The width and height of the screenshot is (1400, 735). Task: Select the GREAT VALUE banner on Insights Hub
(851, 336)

--

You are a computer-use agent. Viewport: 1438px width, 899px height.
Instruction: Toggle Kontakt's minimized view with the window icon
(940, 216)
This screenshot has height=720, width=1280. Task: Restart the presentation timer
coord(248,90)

---

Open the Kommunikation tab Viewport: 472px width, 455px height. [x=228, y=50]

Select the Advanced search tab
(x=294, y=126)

=== ACTION ITEM ===
Say, as a bare number, how many lines of the data hold the string "Viewport".

=== COMPLETED EXERCISE ===
2